Tristan discovers that the falling star has turned into Yvaine, played by Claire Danes with a British accent. This is confusing only insofar as Robert De Niro shows up later with an American accent, apparently incapable of being bothered to play along with the rest of the cast. Indeed, Stardust has a plethora of celebrity cameos -- including the predictably decrepit Peter O'Toole and Ricky Gervais -- but none more unfortunate than that of De Niro. Until his arrival, I was willing to let Stardust off lightly as a mediocre but inoffensive blockbuster pastiche. But De Niro doesn't just add to his gallery of hammy, unfunny "comic" performances -- a gallery of shame that already includes his desecration of Fearless Leader in The Adventures Of Rocky & Bullwinkle, not to mention the inexplicable success of the Meet the Parents movies. What De Niro contributes (SPOILER) is one of the most inexplicable gay stereotypes to hit the blockbuster screen in a while. Apparently we should find the mere idea of manly Bobby in drag unspeakably funny. After that, I had no patience left. (END SPOILER)

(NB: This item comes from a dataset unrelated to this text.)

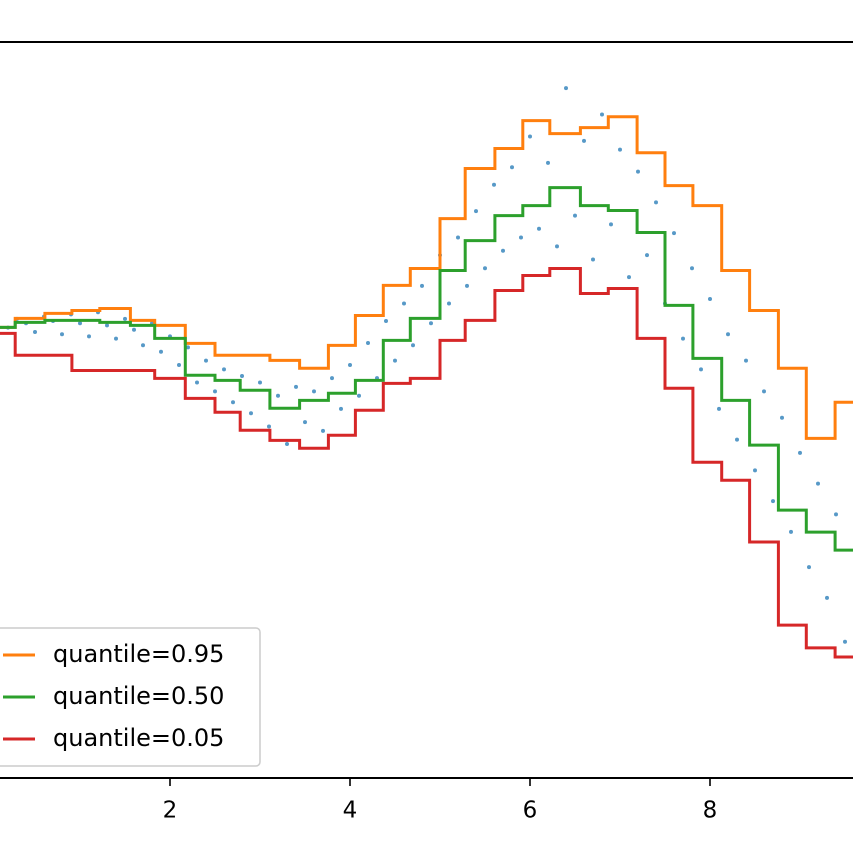  Describe the element at coordinates (530, 811) in the screenshot. I see `x-tick-label: 6` at that location.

Director Matthew Vaughn has done time as a producer for Guy Ritchie, and it shows: the rule of thumb here is to never have an unenhanced shot when you can throw in a CGI-aided transition and loud foley sounds to emphasize every last damn sword clink. If it weren't for the migraine-inducing 28 Weeks Later, Stardust might be the year's loudest movie. As it is, the film grows intolerable, with its every effect ratcheted up to a level Terry Gilliam would consider excessive, and punctuated by an endless, nearly-uninterrupted score by Ilan Eshkeri that introduces pounding timpani roughly every 45 seconds.

Stranded in the uneasy no-man’s land between Princess Bride-esque parody and unintentional self-parody, there’s something hollow here. It’s hardly that fantasy is unfilmable (although it does tend to bring out the most banal pixie dust on a regular basis); Neil Gaiman, from whose novel of the same name Stardust emerges, contributed an unexpectedly stellar example with the overlooked MirrorMask a couple of years back. On a budget amounting to less than a tenth of Stardust’s, Gaiman and collaborator/director Dave McKean came up with a world not just fantastical, but completely visual originally. Stardust’s problem, then, may not be what’s there so much as what isn’t, that is to say, something audiences haven’t seen on screen three times over in recent years.